WHAT TO DO: Give the listing again word for word. Skip the pictures.

RECORDS SUPPLIED:
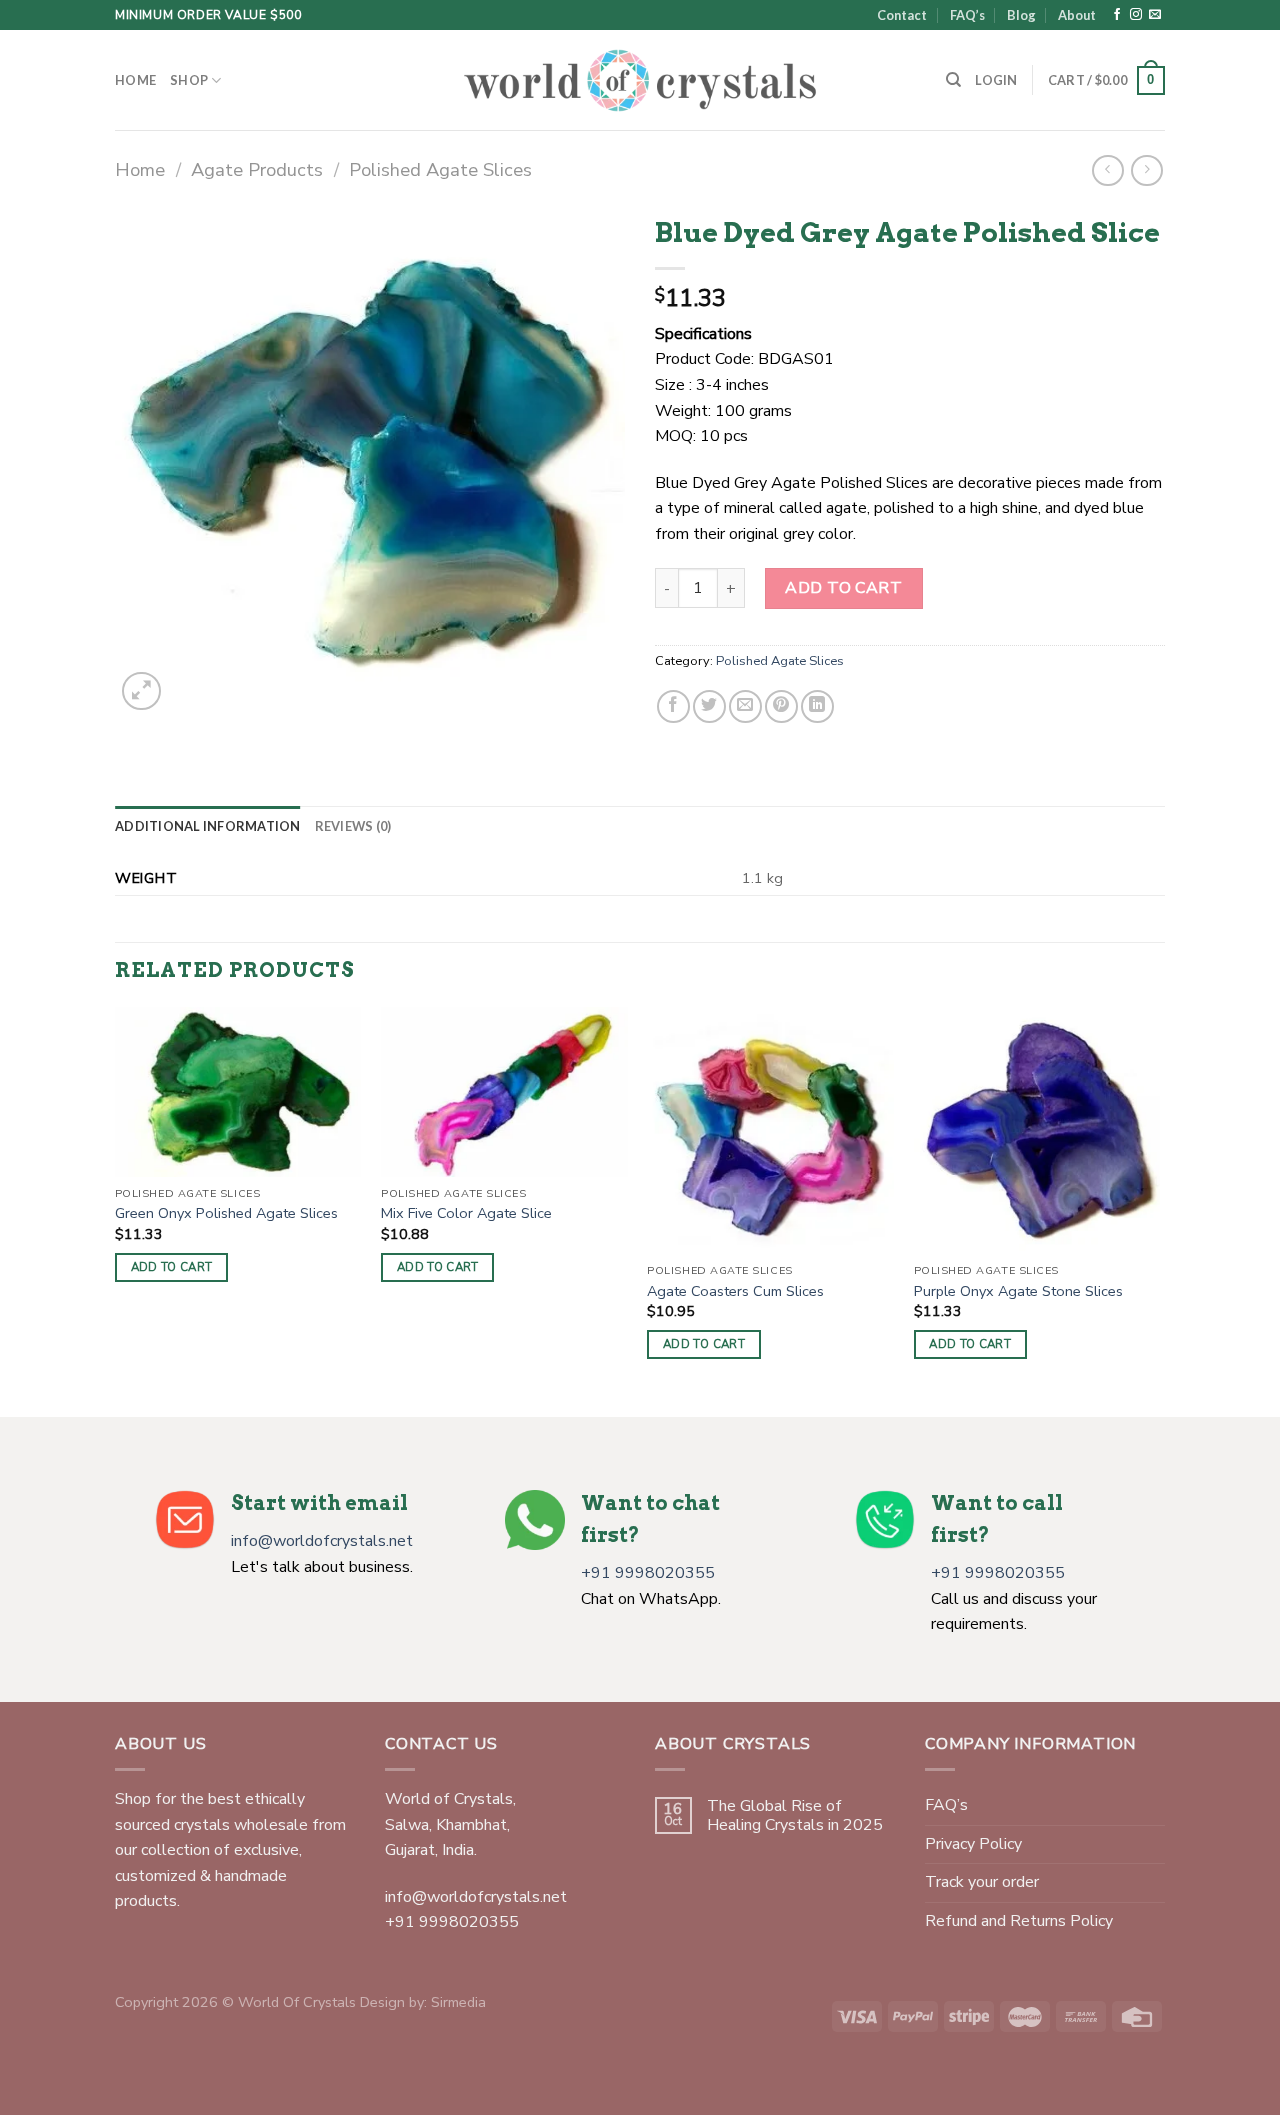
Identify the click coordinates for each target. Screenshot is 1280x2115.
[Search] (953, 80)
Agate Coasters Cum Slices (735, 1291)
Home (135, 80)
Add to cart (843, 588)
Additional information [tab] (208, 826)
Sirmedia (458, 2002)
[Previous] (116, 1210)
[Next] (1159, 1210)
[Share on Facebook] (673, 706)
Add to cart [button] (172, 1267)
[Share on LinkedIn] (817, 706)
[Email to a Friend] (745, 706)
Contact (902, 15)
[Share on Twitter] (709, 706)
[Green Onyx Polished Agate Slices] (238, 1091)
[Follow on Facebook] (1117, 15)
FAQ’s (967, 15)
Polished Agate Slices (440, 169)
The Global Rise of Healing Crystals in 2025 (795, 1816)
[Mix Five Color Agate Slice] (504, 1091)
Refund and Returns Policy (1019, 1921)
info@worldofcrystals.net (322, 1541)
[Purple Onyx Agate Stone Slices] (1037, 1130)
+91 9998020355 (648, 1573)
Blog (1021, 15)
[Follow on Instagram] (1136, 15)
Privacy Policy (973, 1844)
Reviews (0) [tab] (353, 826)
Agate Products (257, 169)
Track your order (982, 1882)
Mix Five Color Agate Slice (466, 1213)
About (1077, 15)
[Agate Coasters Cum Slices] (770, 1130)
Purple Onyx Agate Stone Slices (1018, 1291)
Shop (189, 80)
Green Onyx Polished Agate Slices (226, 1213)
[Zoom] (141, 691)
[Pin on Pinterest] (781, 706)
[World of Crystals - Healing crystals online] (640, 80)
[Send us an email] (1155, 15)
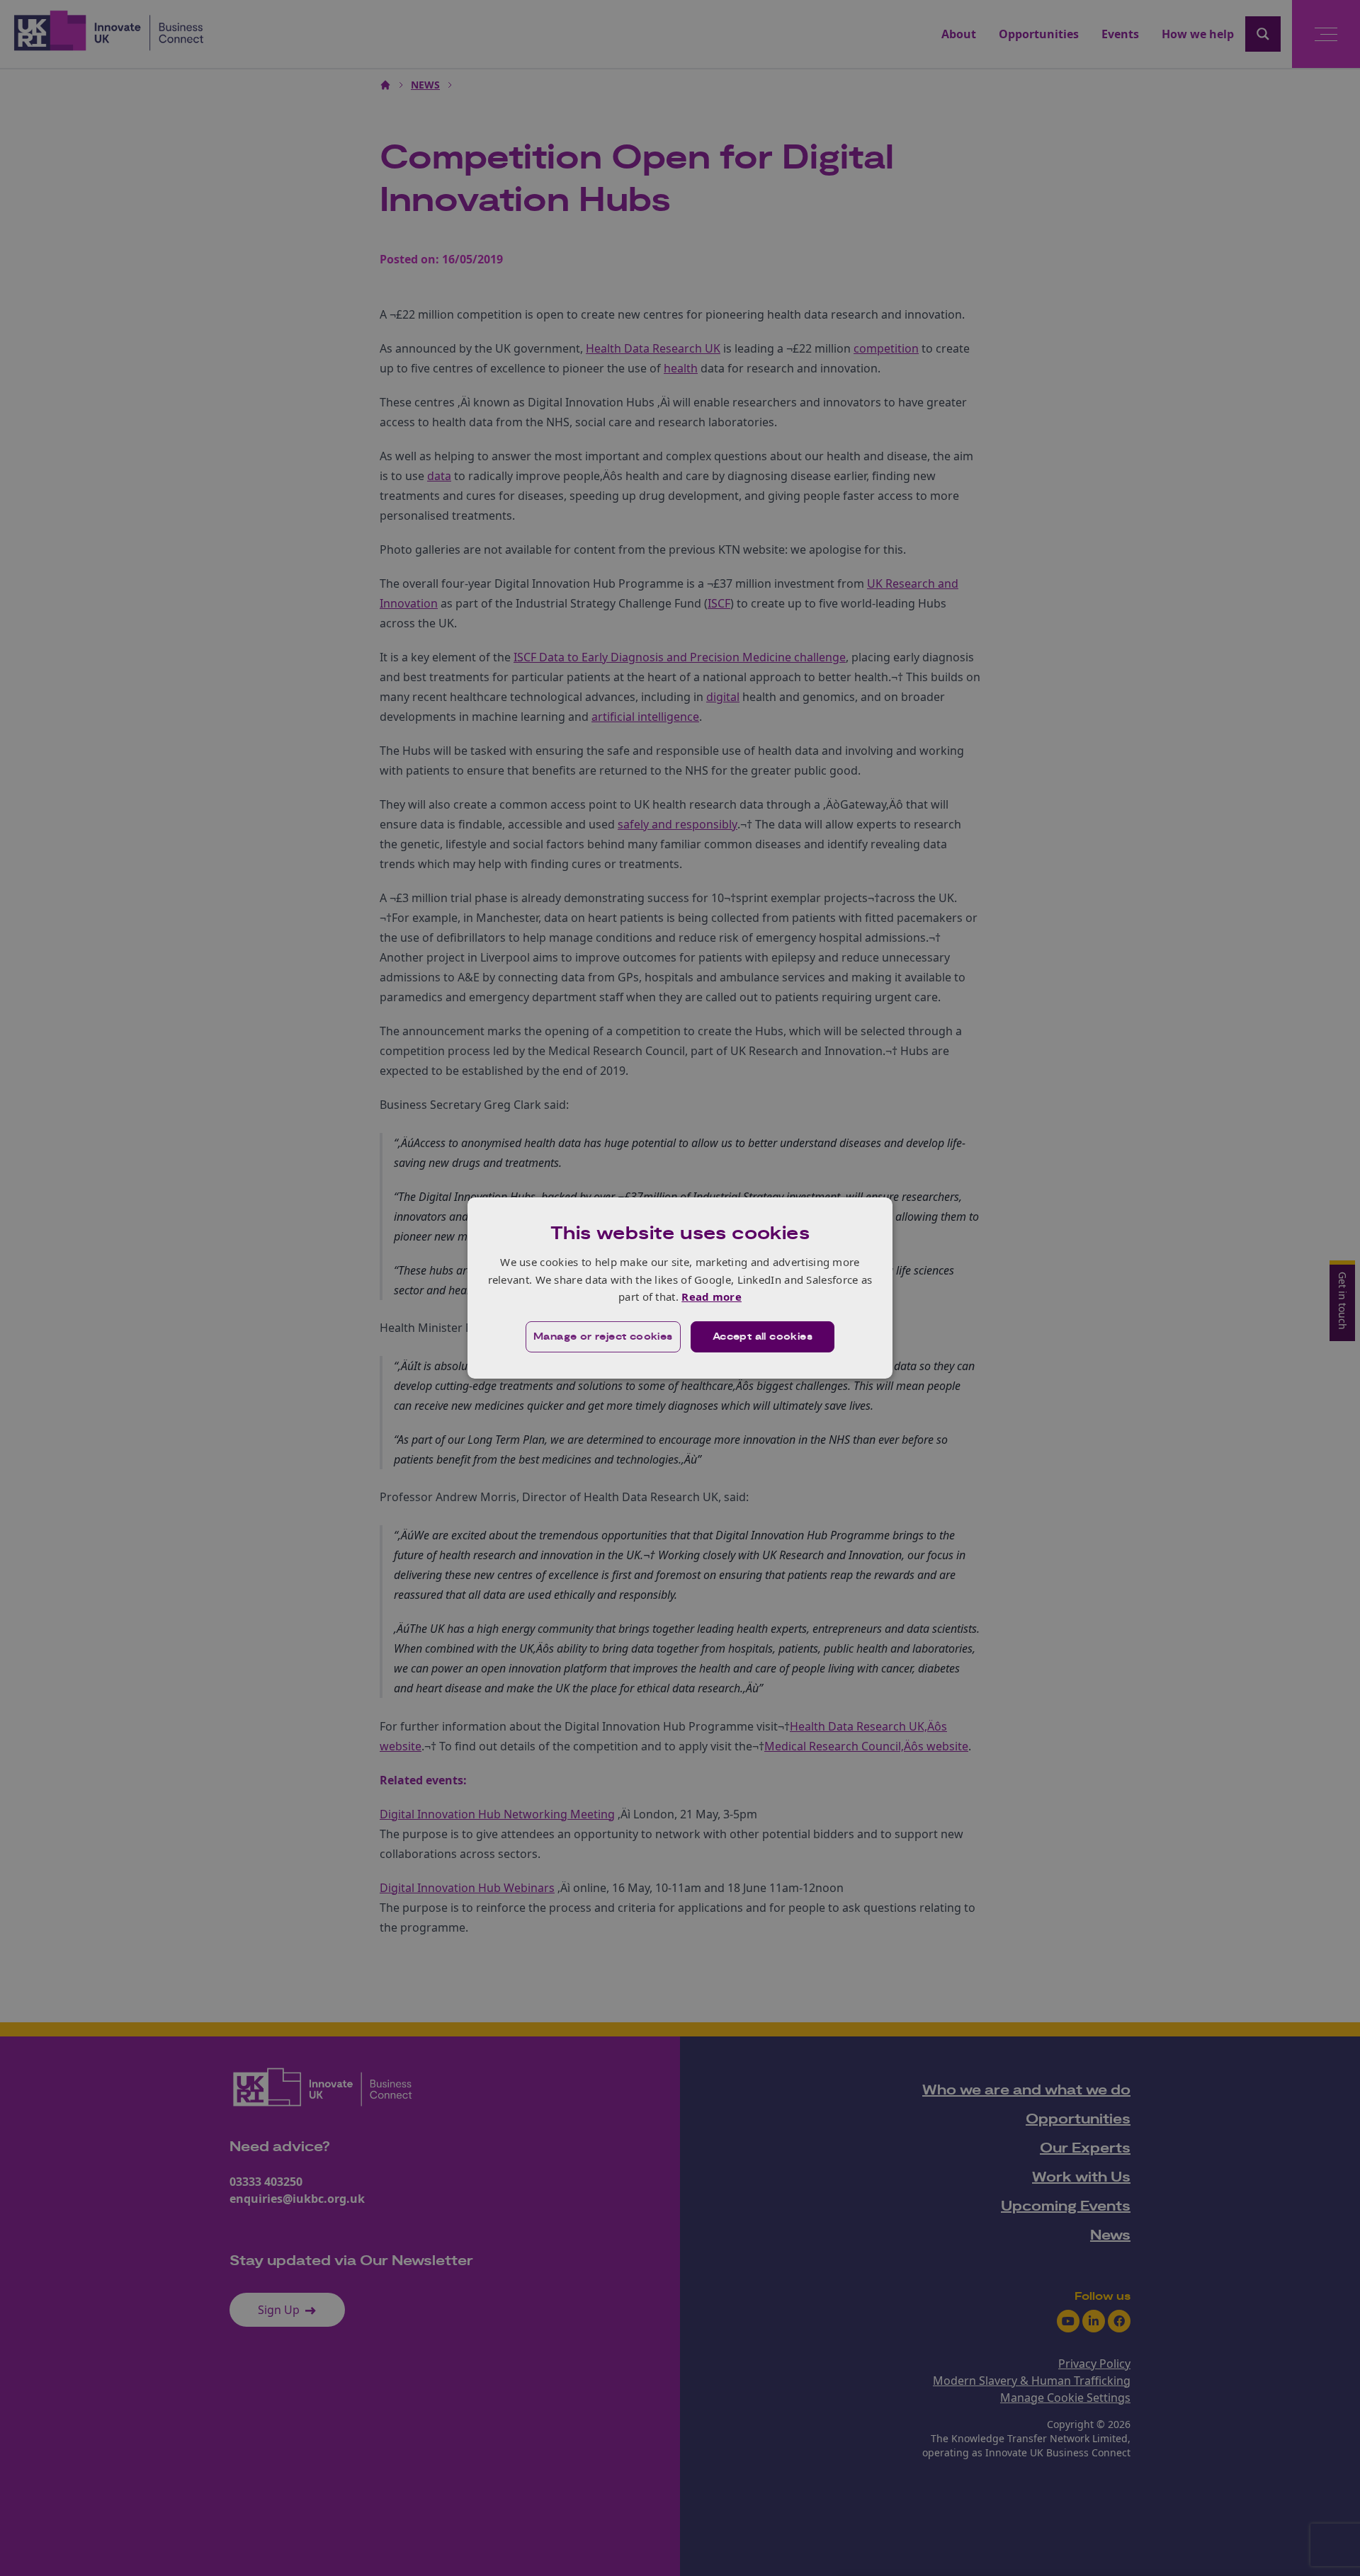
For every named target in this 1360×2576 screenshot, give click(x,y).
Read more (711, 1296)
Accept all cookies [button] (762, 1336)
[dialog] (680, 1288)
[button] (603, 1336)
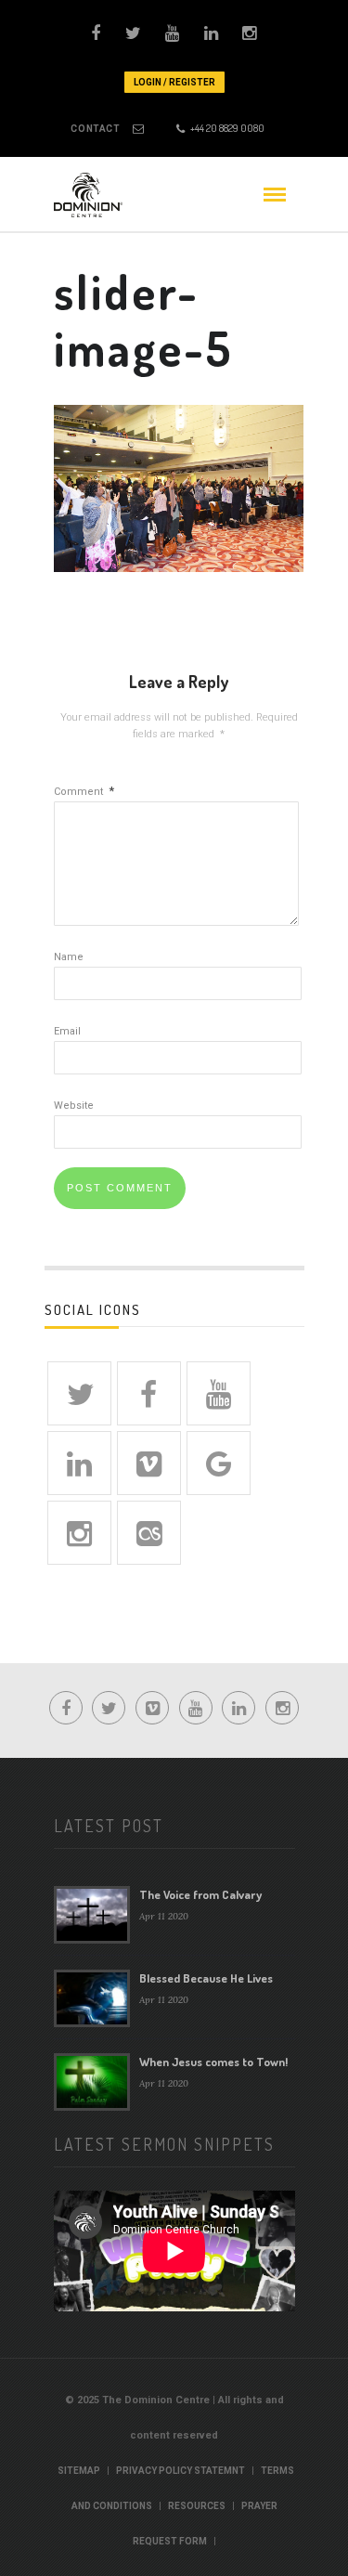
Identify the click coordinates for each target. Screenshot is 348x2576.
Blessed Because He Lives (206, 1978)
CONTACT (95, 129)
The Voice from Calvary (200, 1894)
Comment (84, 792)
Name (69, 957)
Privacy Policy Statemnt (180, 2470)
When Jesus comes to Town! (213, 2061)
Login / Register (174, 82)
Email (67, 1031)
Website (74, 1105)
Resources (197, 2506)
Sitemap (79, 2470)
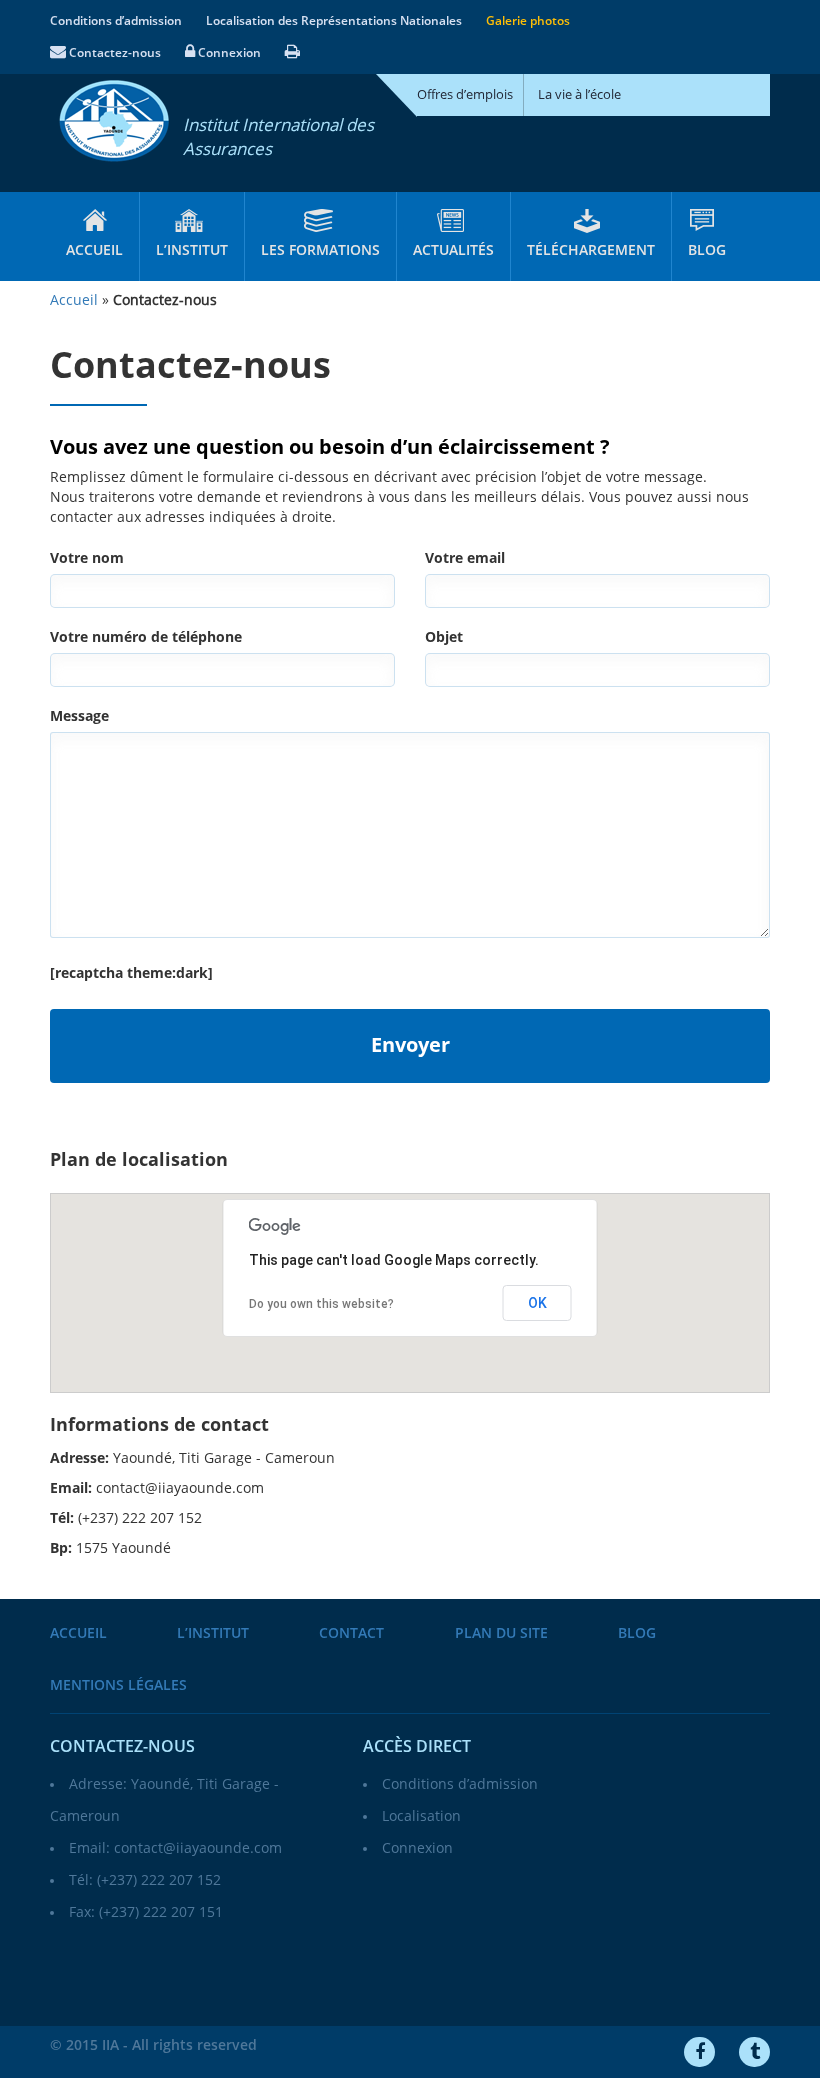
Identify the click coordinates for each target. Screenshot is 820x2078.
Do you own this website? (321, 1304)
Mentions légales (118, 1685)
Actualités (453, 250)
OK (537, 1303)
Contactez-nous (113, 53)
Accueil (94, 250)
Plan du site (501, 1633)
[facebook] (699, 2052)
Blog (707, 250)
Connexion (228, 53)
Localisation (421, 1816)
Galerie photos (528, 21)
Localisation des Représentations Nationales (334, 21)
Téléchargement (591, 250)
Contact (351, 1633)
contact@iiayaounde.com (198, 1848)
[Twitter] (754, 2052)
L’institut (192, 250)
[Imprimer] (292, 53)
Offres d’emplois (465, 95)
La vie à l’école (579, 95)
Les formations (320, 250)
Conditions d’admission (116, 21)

RESPONSE BOX:
Identify the click coordinates for each target. Screenshot is 1280x2115.
[Search] (953, 80)
Agate Coasters Cum Slices (735, 1291)
Home (135, 80)
Add to cart (843, 588)
Additional information [tab] (208, 826)
Sirmedia (458, 2002)
[Previous] (116, 1210)
[Next] (1159, 1210)
[Share on Facebook] (673, 706)
Add to cart [button] (172, 1267)
[Share on LinkedIn] (817, 706)
[Email to a Friend] (745, 706)
Contact (902, 15)
[Share on Twitter] (709, 706)
[Green Onyx Polished Agate Slices] (238, 1091)
[Follow on Facebook] (1117, 15)
FAQ’s (967, 15)
Polished Agate Slices (440, 169)
The Global Rise of Healing Crystals in 2025 (795, 1816)
[Mix Five Color Agate Slice] (504, 1091)
Refund and Returns Policy (1019, 1921)
info@worldofcrystals.net (322, 1541)
[Purple Onyx Agate Stone Slices] (1037, 1130)
+91 9998020355 (648, 1573)
Blog (1021, 15)
[Follow on Instagram] (1136, 15)
Privacy Policy (973, 1844)
Reviews (0) [tab] (353, 826)
Agate Products (257, 169)
Track your order (982, 1882)
Mix Five Color Agate Slice (466, 1213)
About (1077, 15)
[Agate Coasters Cum Slices] (770, 1130)
Purple Onyx Agate Stone Slices (1018, 1291)
Shop (189, 80)
Green Onyx Polished Agate Slices (226, 1213)
[Zoom] (141, 691)
[Pin on Pinterest] (781, 706)
[World of Crystals - Healing crystals online] (640, 80)
[Send us an email] (1155, 15)
For every named target in this 1360×2576 screenshot, give click(x,y).
Read more (711, 1296)
Accept all cookies [button] (762, 1336)
[dialog] (680, 1288)
[button] (603, 1336)
Identify the click coordinates for each target. Screenshot is 348x2576.
Blessed Because He Lives (206, 1978)
CONTACT (95, 129)
The Voice from Calvary (200, 1894)
Comment (84, 792)
Name (69, 957)
Privacy Policy Statemnt (180, 2470)
When Jesus comes to Town! (213, 2061)
Login / Register (174, 82)
Email (67, 1031)
Website (74, 1105)
Resources (197, 2506)
Sitemap (79, 2470)
Identify the click coordinates for each target. Screenshot is 820x2078.
Do you own this website? (321, 1304)
Mentions légales (118, 1685)
Actualités (453, 250)
OK (537, 1303)
Contactez-nous (113, 53)
Accueil (94, 250)
Plan du site (501, 1633)
[facebook] (699, 2052)
Blog (707, 250)
Connexion (228, 53)
Localisation (421, 1816)
Galerie photos (528, 21)
Localisation des Représentations Nationales (334, 21)
Téléchargement (591, 250)
Contact (351, 1633)
contact@iiayaounde.com (198, 1848)
[Twitter] (754, 2052)
L’institut (192, 250)
[Imprimer] (292, 53)
Offres d’emplois (465, 95)
La vie à l’école (579, 95)
Les formations (320, 250)
Conditions d’admission (116, 21)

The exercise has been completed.